Von Anfang an haben Menschen, vielleicht auch schon Tiere, über die Gründe nachgedacht,
warum ein bestimmtes Geschehen in der sie umgebenden Welt eintritt. Wenn man den Grund
kannte, war man oft in der Lage, das Geschehen zu seinen Gunsten zu beeinflussen. Die Menschen
lernten, kausale Zusammenhänge zu erkennen: Immer wenn eine bestimmte Voraussetzung
(Prämisse) erfüllt war, dann hatte dies eine vorhersagbare Konsequenz (Konklusion). Die
Voraussetzungen ihrerseits haben Voraussetzungen und es ist möglich, solche Kausalketten zurückzuverfolgen
bis …, ja, bis an ihrem Anfang eine Person steht. (Ich benutze hier das Wort
„Person“ in seinem heute gängigen und nicht im etymologischen Sinn.) Eine Person stößt den
kausalen Prozess an, weil sie es will, weil sie das Ergebnis des Prozesses erzielen will. Es ist völlig
selbstverständlich, dass in diesem Sinn auch Tiere als Personen angesehen werden müssen. So
steht am Anfang aller kausalen Gründe immer ein teleologischer Grund. Etwas geschieht, damit
ein gewünschtes Ergebnis eintritt. Etwas geschieht, weil jemand es gewollt hat, oder weil der
Gang der Ereignisse schließlich doch anders verlief als ursprünglich beabsichtigt.

Was aber war mit jenen Ereignissen, die nicht von sichtbaren Personen veranlasst wurden, insbesondere
Naturereignissen wie Quellen, Regen, Winde, Meereswogen? Man schrieb ihr Geschehen
konsequenter Weise unsichtbaren Personen zu: Verstorbenen, Naturgeistern, Göttern.

.....

Aufgabe:
Gib den obigen Auszug über kausale und teleologische Gründe vollständig und Wort für Wort wieder.

Gespeicherte Daten:
.....

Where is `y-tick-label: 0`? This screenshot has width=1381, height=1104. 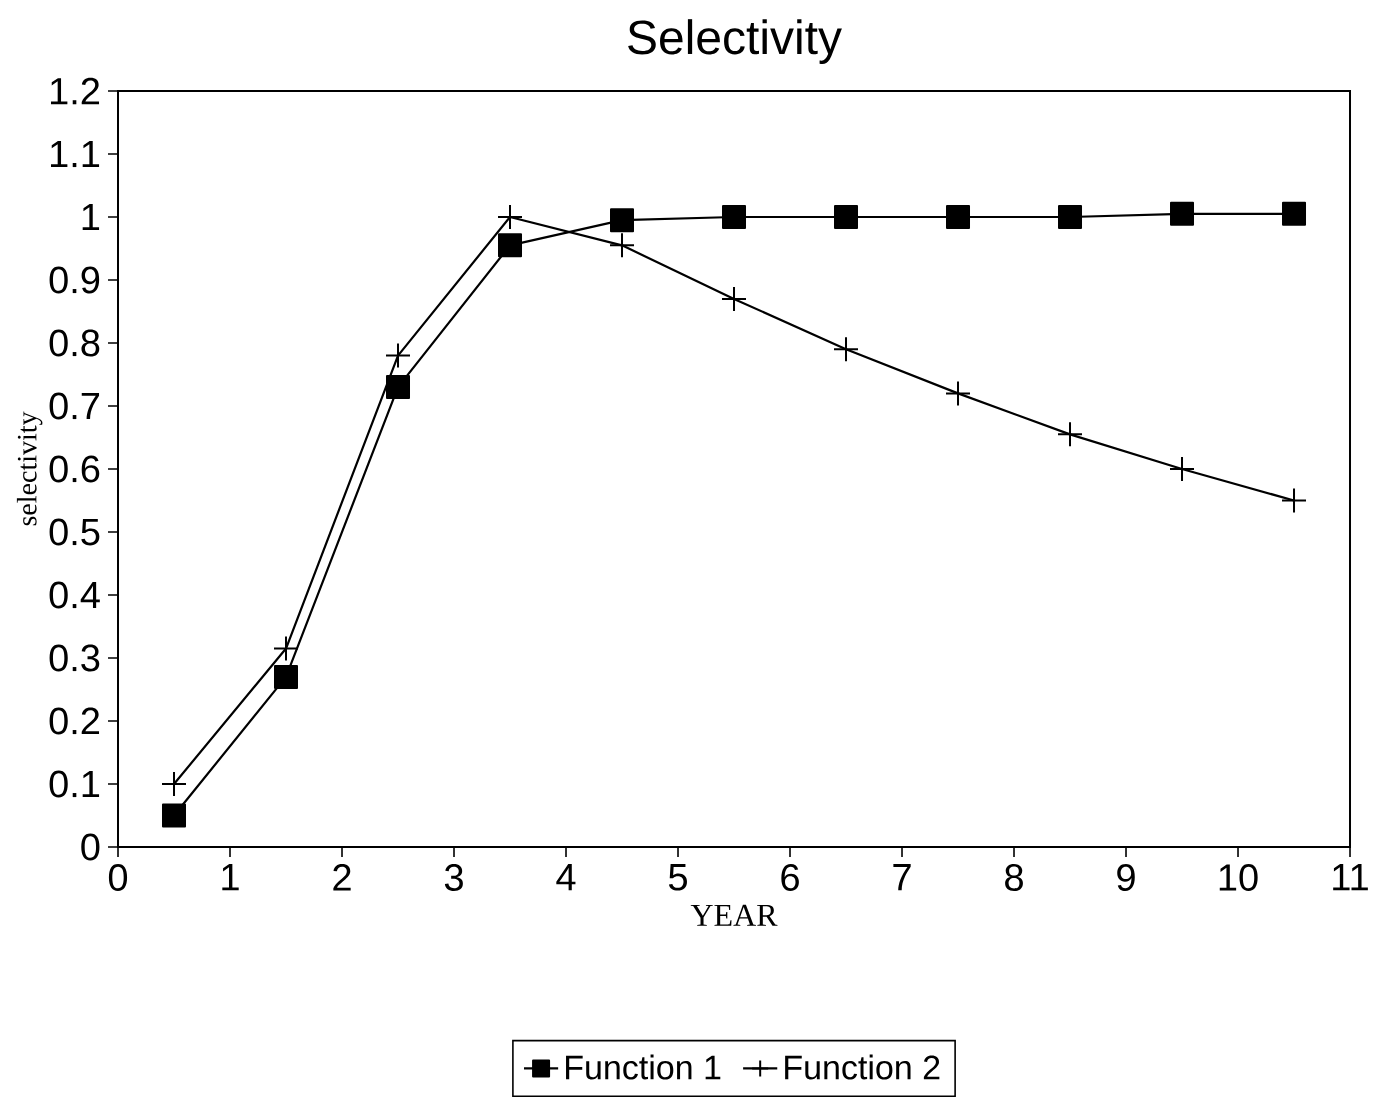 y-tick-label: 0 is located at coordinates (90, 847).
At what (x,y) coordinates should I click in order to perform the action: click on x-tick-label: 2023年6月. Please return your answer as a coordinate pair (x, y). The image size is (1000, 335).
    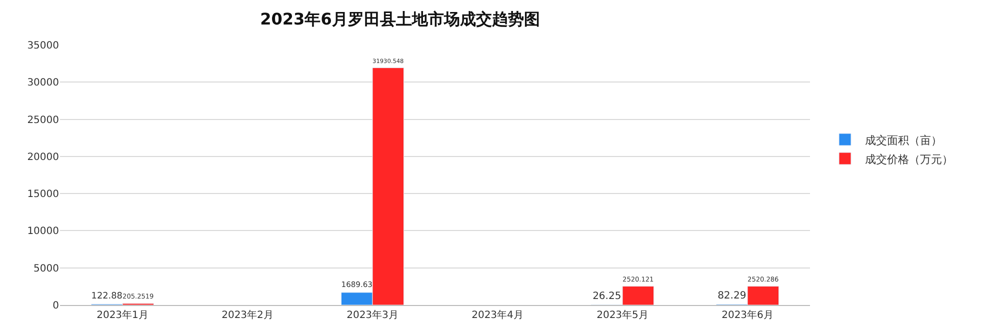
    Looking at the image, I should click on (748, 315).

.....

Ergebnis:
Von Anfang an haben Menschen, vielleicht auch schon Tiere, über die Gründe nachgedacht,
warum ein bestimmtes Geschehen in der sie umgebenden Welt eintritt. Wenn man den Grund
kannte, war man oft in der Lage, das Geschehen zu seinen Gunsten zu beeinflussen. Die Menschen
lernten, kausale Zusammenhänge zu erkennen: Immer wenn eine bestimmte Voraussetzung
(Prämisse) erfüllt war, dann hatte dies eine vorhersagbare Konsequenz (Konklusion). Die
Voraussetzungen ihrerseits haben Voraussetzungen und es ist möglich, solche Kausalketten zurückzuverfolgen
bis …, ja, bis an ihrem Anfang eine Person steht. (Ich benutze hier das Wort
„Person“ in seinem heute gängigen und nicht im etymologischen Sinn.) Eine Person stößt den
kausalen Prozess an, weil sie es will, weil sie das Ergebnis des Prozesses erzielen will. Es ist völlig
selbstverständlich, dass in diesem Sinn auch Tiere als Personen angesehen werden müssen. So
steht am Anfang aller kausalen Gründe immer ein teleologischer Grund. Etwas geschieht, damit
ein gewünschtes Ergebnis eintritt. Etwas geschieht, weil jemand es gewollt hat, oder weil der
Gang der Ereignisse schließlich doch anders verlief als ursprünglich beabsichtigt.

Was aber war mit jenen Ereignissen, die nicht von sichtbaren Personen veranlasst wurden, insbesondere
Naturereignissen wie Quellen, Regen, Winde, Meereswogen? Man schrieb ihr Geschehen
konsequenter Weise unsichtbaren Personen zu: Verstorbenen, Naturgeistern, Göttern.